Porsche 911 Turbo

AutoTrader NZ
Published 3 September 2020

Horsepower rises by 60bhp to 480 (353kW), and torque goes up by 60 Newton metres, to 620Nm.

The 3.6-litre six-cylinder boxer engine now has a specific output of 133bhp (98kW) a litre of displacement, an all-time high for the motor.
The peak torque is now available in a wider band, from 1950 to 5000rpm, compared with the previous model’s maximum torque was available between 2700 to 4600rpm range.

For the first time in a petrol engine, the turbocharging system uses variable turbine geometry technology to increase engine performance across the rev range. The results are stunning acceleration. A six-speed manual gearbox 911 Turbo will sprint to 100km/h in 3.9 seconds and hit 200km/h in 12.8 seconds. It takes 3.8 seconds to accelerate from 80 to 120km/h in fifth gear.
Porsche engineers say that as well as impropving acceleration, they’ve cut average fuel consumption to 22.1mpg.

The 911 Turbo with Tiptronic S automatic transmission does even better, dashing to 100km/h in 3.7 seconds and 200km/h in 12.2. In fourth gear it accelerates from 80-120km/h in 3.5 seconds. Its fuel consumption is lower than its predecessor’s, at 20.8mpg.
Both transmission variants have a top speed of 310km/h.

The flexibility of the 911 Turbo can be further enhanced with the optional Sport Chrono Package Turbo.

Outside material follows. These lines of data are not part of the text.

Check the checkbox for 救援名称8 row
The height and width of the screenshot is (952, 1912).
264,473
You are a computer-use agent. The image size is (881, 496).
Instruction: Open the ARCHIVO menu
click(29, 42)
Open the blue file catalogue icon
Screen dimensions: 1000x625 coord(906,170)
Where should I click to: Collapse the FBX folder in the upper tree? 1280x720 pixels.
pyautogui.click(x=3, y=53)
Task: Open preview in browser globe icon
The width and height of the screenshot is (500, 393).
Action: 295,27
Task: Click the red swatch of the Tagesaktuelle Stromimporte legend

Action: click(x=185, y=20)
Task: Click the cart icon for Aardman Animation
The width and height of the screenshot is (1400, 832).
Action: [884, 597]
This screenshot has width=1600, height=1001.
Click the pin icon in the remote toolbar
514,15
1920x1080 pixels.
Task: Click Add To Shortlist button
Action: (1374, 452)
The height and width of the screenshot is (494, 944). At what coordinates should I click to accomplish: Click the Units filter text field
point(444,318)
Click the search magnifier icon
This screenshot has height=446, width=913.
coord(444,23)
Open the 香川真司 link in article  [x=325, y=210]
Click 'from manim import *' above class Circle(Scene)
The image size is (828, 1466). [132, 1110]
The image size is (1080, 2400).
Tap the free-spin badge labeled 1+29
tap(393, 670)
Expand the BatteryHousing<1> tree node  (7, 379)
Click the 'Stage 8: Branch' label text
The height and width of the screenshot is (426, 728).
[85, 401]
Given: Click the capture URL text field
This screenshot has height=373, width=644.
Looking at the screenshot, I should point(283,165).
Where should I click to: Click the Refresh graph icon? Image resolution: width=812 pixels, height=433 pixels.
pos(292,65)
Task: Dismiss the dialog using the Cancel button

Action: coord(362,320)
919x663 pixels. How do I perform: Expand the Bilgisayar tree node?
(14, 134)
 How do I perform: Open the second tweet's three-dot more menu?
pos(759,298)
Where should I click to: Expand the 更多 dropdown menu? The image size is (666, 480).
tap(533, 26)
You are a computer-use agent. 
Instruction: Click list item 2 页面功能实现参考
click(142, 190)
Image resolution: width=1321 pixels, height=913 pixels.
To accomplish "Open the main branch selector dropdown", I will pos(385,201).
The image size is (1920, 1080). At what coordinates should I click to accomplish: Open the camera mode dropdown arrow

By engaging the Sport button adjacent to the gear lever, this feature enables the driver can activate a
short-term turbocharger overboost function at full throttle. It increases boost pressure in the mid-speed range by 0.2 bar for up to 10 seconds; torque rises by 60Nm to 680Nm.
In this configuration, the manual transmission 911 Turbo will accelerate from 80 to 120km/h in 3.5 seconds.
It’s the first time that the 911 Turbo has offered an overboost, and it has been made possible by the variable turbine geometry technology.
At the heart of the innovation are adjustable guide blades which direct the engine exhaust flow variably and precisely on to the turbine wheel of the exhaust turbocharger. The principle of variable turbine geometry unites the advantages of small and large exhaust turbochargers and leads to a discernable improvement in flexibility and acceleration, particularly at low speeds.

The 911 Turbo has four-wheel drive which now has an electronically controlled multi-disc clutch. Porsche Traction Management (PTM) ensures variable power distribution to the two driven axles. Depending on the driving conditions, the all-wheel electronics system constantly determines the optimal torque distribution to ensure the best possible traction.

That gives a high level of agility on narrow country roads, good traction in rain and snow and optimal active safety at all speeds.

brake system includes monobloc fixed-calliper disc brakes with six pistons at the front and four at the rear. The internally entilated and cross-drilled steel brake discs at front and rear are 20mm bigger 350mm. Ceramic brakes discs are an option. They’re 17kg lighter than the standard brake system, and offer high fading stability because of their consistent friction values and absolute corrosion resistance. The ceramic front brakes are 380mm, the rears 350mm.

The front end styling includes tautly drawn cooling air inlets, xenon headlights, deep-set foglights, LED indicators set into the lateral air inlets.
The Turbo’s rear bodyworks is 22mm wider than its predecessor’s. The rear wing now slopes downward slightly at the sides into the contours of the rear wheelarches. The lateral air inlets behind the
doors have also been re-drawn and, together with the new air ducts, afford a more efficient supply of cooling air to the intercoolers.
The 911 Turbo is due here in the third quarter of 2006, and will sell for around $320,000.